We can be good guardians by turning our dog’s mealtimes into an opportunity to practice natural behaviour. Again, it’s a good idea to look at the breed of your dog to see what they like most and which type of feeding enrichment will be most suited to them. Terriers for example might dig, tear and chew whilst spaniels might like to search for longer to find their food. That said, all dogs have the ability to orient because not only have our dogs come from hunter ancestors they are also from a long, long line of scavengers.
As people we love to sit down to a plate of food and make it a social occasion. Our eyes widen when we see a plate of delicious food. We tend to attach that pleasure to our dog’s interpretation of food too, but it’s an assumption about how our dogs experience pleasure that might not actually be accurate.

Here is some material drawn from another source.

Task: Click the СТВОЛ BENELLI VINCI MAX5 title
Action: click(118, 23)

Posy with an inside out Licki mat and her frozen dinner on a warm day.
Some dogs are preoccupied with food whilst others can feel intimidated by a big bowl being put in front of them. Either way, giving them a bowl of food that’s gone in no time at all is a missed opportunity of good guardianship. We can turn a big bowl of food into a life enriching experience, so it takes half an hour to eat because they need to find it bit by bit, by freezing it into a Kong toy so they need to work it free, or even by making one of their meals a wing or another safe bone, so they get to eat like their ancestors did.

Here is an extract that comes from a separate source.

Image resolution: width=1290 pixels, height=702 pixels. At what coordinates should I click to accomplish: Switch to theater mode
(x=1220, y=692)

Canine enrichment has been around for a while now and it’s an excellent concept, particularly so when we are looking at good guardianship of an animal who generally has to live their lives based around how we live ours. It’s not just a case of making your dog’s meals harder to attain though as that can be frustrating and upsetting if they can’t do it. It’s crucial that we are setting them tasks akin to building their confidence as we do it. Enriching your dog’s life by making changes to their eating scenarios must be kind and enjoyable for them or it’s not going to be enriching and it won’t make their lives better – in fact it could make them worse.
Millie relaxing after dinner in a snuffle rug
Chips enjoying his evening meal
You know your dog best. You know what makes them feel good, what gives them a big confidence boost, what they avoid, and you do this by seeing how they look in old and new situations. You can use this ability to know through observation – how to set your dog’s feeding times up to make them the best possible enriching experience. Remember that just outside their ability to succeed, but not beyond it – that’s the aim of the game in canine enrichment.

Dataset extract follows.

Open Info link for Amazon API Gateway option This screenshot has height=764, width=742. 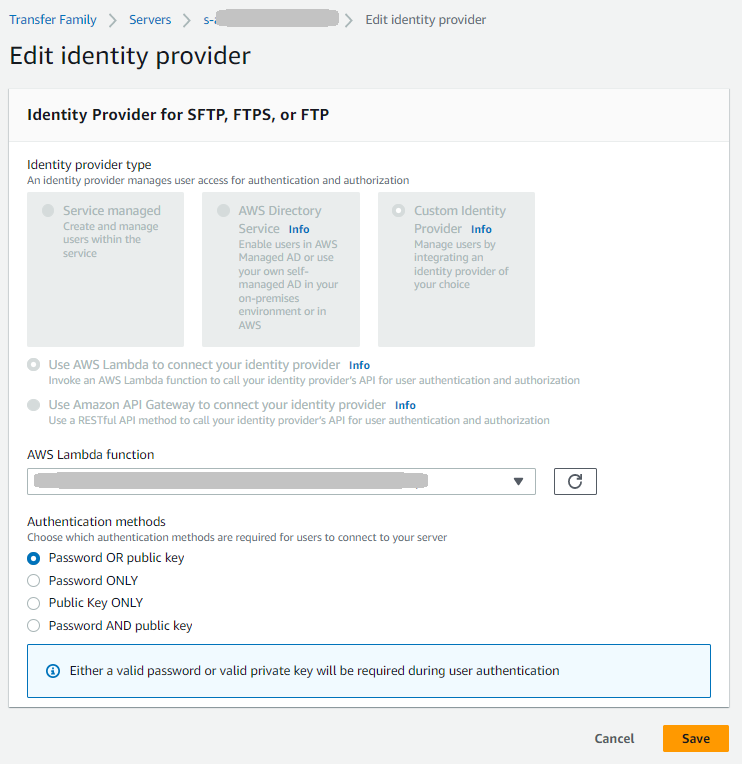pos(405,406)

There are many types of mental activity which will use a dog’s psychological needs. A popular one is scentwork, yet there is also scent related problem-solving games along with general brain games. Scentwork would be the activity I would choose for helping people use up their dog’s mental energy. Use of the nose is tiring and leads to excellent relaxation.
The average dog has 220 million olfactory receptors in his or her nose. This is a huge amount, when we compare it to the average six million within the human nose. Whilst the average dog is a great sniffer, the ones that have been further bred for scentwork can have up to 300 million scent receptors. In addition to this, some of the ‘sniffer’ dog breeds also have long ears which is said to ‘capture’ scent more effectively.
Food will always motivate a dog. Eating keeps him alive and even the fussiest dogs get hungry. When we think a dog is not motivated by food, it’s usually because we haven’t yet learned how to use the right kind of food, in the right way, for motivation.
Scatter feeding is simple yet can use a dog’s scenting ability enough that he properly relaxes afterwards. Simply find a food that the dog loves and scatter it around the home or garden, in tiny bits and at a reasonable portion and let him sniff out the food and eat it.
Many dogs love scatter feeding so much that they will ignore the bowl with food in but eat every last scattered scrap, engaging their mind and body simultaneously. This type of engagement will use up lots of excess energy and the dog is highly likely to settle afterwards.
If you suspect your dog isn’t going to get immediately stuck in, start with less food in a smaller area. Make it extra special to sniff, for example grated cheese or tiny bits of chopped meat and build from there.